Arterioscler Thromb Vasc Biol. 2013 Feb;33(2):201-5. doi: 10.1161/ATVBAHA.112.300137.
The complexity of posttranscriptional regulation by noncoding microRNAs (miRNAs, miRs) is still not completely understood. A large fraction of the genome is under the control of miRs via (partial) complementary base pairing within the corresponding mRNA region. Myocardial infarction is characterized by strongly altered gene expression, deregulation of underlying signaling pathways, and crucial participation of several miRs in this context. Mechanistically, miR induction or repression after myocardial infarction triggers downstream events in a cell-type-specific manner, and interference with endogenous miR expression might regulate overall cardiac function. In this brief review, we (1) summarize the current knowledge about the importance of several miRs after myocardial infarction, (2) report about novel miR-based therapeutic approaches to counteract maladaptive remodeling upon cardiac ischemia, and (3) discuss briefly the use of miRs as biomarkers for cardiac ischemia.

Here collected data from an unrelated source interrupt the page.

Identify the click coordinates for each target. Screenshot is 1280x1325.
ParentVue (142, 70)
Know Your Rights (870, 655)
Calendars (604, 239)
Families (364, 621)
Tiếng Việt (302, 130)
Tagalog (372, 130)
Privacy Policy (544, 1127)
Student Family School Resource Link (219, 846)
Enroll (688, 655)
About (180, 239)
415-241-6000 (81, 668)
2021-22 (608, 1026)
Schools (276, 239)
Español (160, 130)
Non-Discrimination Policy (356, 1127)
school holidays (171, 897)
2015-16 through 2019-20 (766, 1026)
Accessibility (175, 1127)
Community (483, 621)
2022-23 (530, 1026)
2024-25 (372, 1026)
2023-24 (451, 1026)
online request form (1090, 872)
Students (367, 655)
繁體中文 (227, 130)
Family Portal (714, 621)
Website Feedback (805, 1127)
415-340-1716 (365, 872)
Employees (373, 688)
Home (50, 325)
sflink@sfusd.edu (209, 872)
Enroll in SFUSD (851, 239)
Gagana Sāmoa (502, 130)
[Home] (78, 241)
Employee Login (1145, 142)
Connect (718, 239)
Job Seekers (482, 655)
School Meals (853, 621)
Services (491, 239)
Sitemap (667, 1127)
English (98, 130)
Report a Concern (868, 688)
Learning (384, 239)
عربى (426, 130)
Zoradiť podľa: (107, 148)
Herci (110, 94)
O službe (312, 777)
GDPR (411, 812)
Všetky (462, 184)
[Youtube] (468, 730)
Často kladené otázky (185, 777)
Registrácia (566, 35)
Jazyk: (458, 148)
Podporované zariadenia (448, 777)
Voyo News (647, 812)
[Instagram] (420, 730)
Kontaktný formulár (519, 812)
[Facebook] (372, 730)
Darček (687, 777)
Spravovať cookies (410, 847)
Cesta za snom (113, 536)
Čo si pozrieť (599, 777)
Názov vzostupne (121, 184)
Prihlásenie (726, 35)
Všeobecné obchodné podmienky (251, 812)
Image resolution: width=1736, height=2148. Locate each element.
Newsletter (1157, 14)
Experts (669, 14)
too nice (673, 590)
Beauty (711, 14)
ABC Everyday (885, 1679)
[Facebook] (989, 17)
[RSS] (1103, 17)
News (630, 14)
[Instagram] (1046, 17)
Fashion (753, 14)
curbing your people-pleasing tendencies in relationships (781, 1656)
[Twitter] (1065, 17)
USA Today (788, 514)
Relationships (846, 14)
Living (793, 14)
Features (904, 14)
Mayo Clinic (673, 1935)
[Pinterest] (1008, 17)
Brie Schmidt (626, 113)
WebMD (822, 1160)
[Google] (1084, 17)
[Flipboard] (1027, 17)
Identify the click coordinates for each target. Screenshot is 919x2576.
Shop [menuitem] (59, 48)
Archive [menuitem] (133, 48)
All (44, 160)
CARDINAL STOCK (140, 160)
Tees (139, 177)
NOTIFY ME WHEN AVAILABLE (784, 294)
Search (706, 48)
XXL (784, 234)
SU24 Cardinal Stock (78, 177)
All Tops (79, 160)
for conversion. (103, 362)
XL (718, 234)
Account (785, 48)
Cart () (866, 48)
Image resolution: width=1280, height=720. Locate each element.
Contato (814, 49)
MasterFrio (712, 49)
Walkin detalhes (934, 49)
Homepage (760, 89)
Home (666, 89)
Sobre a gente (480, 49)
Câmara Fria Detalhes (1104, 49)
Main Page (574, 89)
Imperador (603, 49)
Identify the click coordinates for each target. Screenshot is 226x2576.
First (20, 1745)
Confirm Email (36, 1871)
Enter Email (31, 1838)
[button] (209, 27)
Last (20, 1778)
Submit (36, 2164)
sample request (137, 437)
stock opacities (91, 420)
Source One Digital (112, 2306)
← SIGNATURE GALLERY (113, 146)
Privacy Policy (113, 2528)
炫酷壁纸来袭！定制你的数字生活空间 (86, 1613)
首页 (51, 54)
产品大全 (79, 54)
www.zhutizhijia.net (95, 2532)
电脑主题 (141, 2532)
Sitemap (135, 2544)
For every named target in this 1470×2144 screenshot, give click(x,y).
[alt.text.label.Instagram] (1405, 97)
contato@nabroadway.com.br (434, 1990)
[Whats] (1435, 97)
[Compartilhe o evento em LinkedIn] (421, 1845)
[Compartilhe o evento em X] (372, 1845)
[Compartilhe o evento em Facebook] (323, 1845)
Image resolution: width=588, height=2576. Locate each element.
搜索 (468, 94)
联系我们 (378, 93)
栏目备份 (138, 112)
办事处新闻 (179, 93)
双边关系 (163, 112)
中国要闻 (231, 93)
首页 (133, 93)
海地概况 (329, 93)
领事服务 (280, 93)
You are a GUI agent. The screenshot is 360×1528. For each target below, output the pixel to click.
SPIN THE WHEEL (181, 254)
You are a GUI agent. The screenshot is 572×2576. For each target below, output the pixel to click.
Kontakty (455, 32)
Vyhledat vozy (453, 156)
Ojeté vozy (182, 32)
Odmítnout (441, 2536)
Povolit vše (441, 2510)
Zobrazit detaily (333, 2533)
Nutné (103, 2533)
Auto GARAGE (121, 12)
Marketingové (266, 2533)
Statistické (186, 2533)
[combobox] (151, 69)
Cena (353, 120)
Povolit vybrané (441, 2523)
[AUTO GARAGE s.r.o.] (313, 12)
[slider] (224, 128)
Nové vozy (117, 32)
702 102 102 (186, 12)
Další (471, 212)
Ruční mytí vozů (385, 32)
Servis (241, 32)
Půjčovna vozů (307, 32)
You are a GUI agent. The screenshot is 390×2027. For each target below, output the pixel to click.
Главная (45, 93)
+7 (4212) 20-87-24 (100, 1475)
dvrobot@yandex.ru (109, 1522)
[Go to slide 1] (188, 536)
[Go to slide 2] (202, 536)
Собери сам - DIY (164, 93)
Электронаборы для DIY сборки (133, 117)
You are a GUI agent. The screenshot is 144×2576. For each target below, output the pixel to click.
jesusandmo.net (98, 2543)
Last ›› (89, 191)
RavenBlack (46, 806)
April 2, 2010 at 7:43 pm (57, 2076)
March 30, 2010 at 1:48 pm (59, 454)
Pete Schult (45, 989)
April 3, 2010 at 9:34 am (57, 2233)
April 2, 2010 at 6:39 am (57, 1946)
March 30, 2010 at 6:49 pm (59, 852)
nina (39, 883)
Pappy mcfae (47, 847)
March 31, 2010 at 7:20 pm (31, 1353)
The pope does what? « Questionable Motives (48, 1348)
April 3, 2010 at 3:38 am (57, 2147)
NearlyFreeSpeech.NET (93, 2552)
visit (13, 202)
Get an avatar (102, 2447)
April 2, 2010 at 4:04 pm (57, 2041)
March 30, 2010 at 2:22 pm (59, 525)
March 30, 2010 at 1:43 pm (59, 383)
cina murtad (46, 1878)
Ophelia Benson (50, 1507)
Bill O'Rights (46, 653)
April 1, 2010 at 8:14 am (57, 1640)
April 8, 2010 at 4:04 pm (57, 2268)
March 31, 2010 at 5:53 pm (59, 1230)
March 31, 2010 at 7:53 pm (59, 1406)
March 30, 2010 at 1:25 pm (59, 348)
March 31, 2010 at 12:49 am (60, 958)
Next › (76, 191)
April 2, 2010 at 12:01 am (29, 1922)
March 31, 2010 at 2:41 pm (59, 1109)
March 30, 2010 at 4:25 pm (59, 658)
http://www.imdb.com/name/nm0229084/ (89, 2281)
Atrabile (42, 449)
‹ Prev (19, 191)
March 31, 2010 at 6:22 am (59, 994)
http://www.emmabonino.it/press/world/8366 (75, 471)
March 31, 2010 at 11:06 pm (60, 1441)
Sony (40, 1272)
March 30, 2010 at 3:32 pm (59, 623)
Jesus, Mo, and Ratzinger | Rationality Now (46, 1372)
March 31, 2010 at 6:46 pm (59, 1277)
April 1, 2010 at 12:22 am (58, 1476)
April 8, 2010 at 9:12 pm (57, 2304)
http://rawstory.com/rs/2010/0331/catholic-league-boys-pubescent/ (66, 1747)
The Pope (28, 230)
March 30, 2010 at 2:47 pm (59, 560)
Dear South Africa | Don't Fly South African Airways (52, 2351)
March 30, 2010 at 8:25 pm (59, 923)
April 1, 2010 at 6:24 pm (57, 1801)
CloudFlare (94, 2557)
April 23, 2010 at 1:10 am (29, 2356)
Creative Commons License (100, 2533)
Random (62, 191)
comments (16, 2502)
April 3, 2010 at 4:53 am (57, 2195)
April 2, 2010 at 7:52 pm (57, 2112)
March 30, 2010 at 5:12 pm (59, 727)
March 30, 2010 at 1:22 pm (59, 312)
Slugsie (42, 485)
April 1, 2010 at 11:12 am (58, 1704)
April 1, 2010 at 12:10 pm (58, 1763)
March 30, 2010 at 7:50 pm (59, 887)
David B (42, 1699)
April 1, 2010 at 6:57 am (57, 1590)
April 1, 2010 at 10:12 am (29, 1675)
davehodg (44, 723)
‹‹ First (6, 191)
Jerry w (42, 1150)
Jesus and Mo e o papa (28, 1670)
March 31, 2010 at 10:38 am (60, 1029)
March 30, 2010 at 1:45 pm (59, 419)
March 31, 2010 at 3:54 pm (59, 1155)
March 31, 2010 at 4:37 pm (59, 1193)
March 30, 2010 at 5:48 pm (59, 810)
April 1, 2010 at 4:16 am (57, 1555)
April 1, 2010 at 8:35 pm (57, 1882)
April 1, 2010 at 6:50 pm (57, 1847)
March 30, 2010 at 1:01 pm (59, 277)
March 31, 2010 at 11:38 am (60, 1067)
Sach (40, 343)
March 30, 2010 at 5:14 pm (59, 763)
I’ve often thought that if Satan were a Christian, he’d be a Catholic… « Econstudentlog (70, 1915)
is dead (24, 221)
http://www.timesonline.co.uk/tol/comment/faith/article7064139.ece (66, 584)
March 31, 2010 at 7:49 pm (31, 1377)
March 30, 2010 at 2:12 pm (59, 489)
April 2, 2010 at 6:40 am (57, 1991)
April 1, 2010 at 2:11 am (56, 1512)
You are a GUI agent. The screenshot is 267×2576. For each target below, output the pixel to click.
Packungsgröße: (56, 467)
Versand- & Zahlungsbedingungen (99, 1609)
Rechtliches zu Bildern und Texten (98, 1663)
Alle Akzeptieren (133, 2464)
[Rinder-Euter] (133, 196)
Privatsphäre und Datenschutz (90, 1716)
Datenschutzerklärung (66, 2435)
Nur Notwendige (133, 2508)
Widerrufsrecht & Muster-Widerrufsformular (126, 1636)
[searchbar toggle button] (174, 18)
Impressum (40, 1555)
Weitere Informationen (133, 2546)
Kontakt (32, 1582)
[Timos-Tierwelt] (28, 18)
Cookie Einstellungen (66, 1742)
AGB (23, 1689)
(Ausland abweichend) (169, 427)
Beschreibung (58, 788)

非编码 microRNAs(miRNAs,miRs)的转录后调控的复杂性尚不完全清楚。基因组的很大一部分通过相应的 mRNA 区域内的(部分)互补碱基配对受到 miRs 的控制。心肌梗死的特征是基因表达强烈改变、潜在信号通路失调,以及几种 miRs 在这种情况下的关键参与。从机制上讲,心肌梗死后 miR 的诱导或抑制以细胞类型特异性的方式触发下游事件,并且干扰内源性 miR 表达可能调节整体心脏功能。在这篇简短的综述中,我们(1)总结了目前关于心肌梗死后几种 miRs 的重要性的知识,(2)报告了一些新的基于 miR 的治疗方法,以对抗心脏缺血后的适应性重构,(3)简要讨论了 miRs 作为心脏缺血生物标志物的用途。